Dengue vaccines: recent developments, ongoing challenges and current candidates

Abstract

Dengue is among the most prevalent and important arbovirus diseases of humans. To effectively control this rapidly spreading disease, control of the vector mosquito and a safe and efficacious vaccine are critical. Despite considerable efforts, the development of a successful vaccine has remained elusive. Multiple factors have complicated the creation of a successful vaccine, not the least of which are the complex, immune-mediated responses against four antigenically distinct serotypes necessitating a tetravalent vaccine providing long-lasting protective immunity. Despite the multiple impediments, there are currently many promising vaccine candidates in preclinical and clinical development. Here, the recent advances in dengue virus vaccine development are reviewed and the challenges associated with the use of these vaccines as a public health tool are briefly discussed.

Figure 1

Organization of the flavivirus genome. A) RNA genome including the 5’ and 3’ untranslated regions (UTR) and coding regions for the structural and non-structural proteins.
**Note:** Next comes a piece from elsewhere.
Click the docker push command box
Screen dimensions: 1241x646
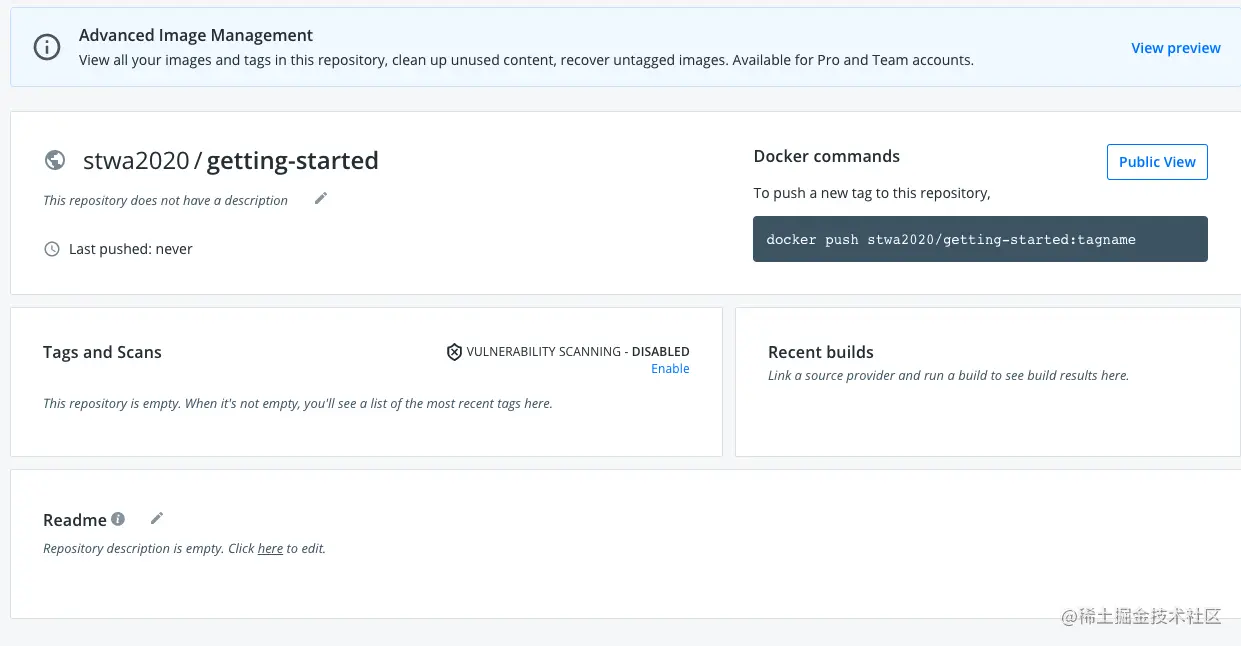979,239
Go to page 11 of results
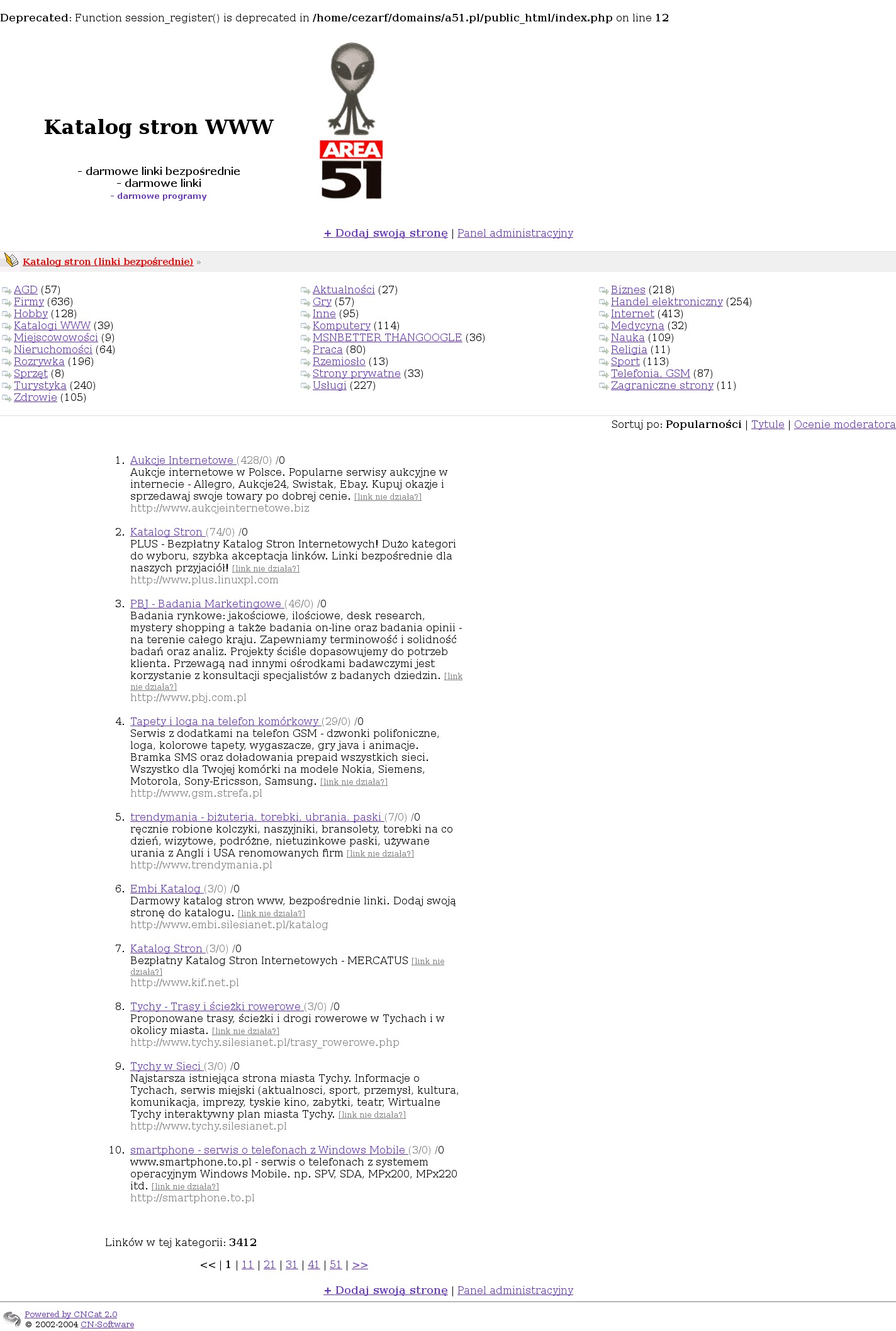896x1331 pixels. tap(247, 1265)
B) Polyprotein processed by both virus-encoded and host proteases resulting in three structural proteins (capsid (C), membrane (M), and envelope (E)) and seven non-structural (NS) proteins (NS1, NS2A, NS2B, NS3, NS4A, NS4B, and NS5). C) Diagram indicating the alterations to the DENV genome for generation of several live attenuated virus vaccine candidates. See text for a brief description of the vaccines mentioned in this panel.

Figure 2

Potential mechanisms for immune mediated enhancement of DENV infection. A) Immune responses following primary DENV infection include infection of monocytes and other antigen presenting cells which produce cytokines/chemokines and present antigen to lymphocytes. Type-specific and cross-reactive B and T lymphocytes are activated. B lymphocytes produce serotype-specific, neutralizing antibodies as well as cross-reactive, weakly or non-neutralizing antibodies. B) Following secondary heterologous infection, uptake of DENV is facilitated through binding of cross-reactive, non-neutralizing antibodies from a previous infection (or maternally derived antibodies in the case of primary infection in infants). Additionally, there is activation of cross-reactive T cells that produce skewed cytokine responses and demonstrate decreased cytotoxicity for DENV infected cells. Massive quantities of pro-inflammatory cytokines (“cytokine storm”) result in increased vascular permeability and plasma leakage. Furthermore, expression or release of DENV-NS1 by infected cells may mediate complement activation resulting in increased vascular permeability.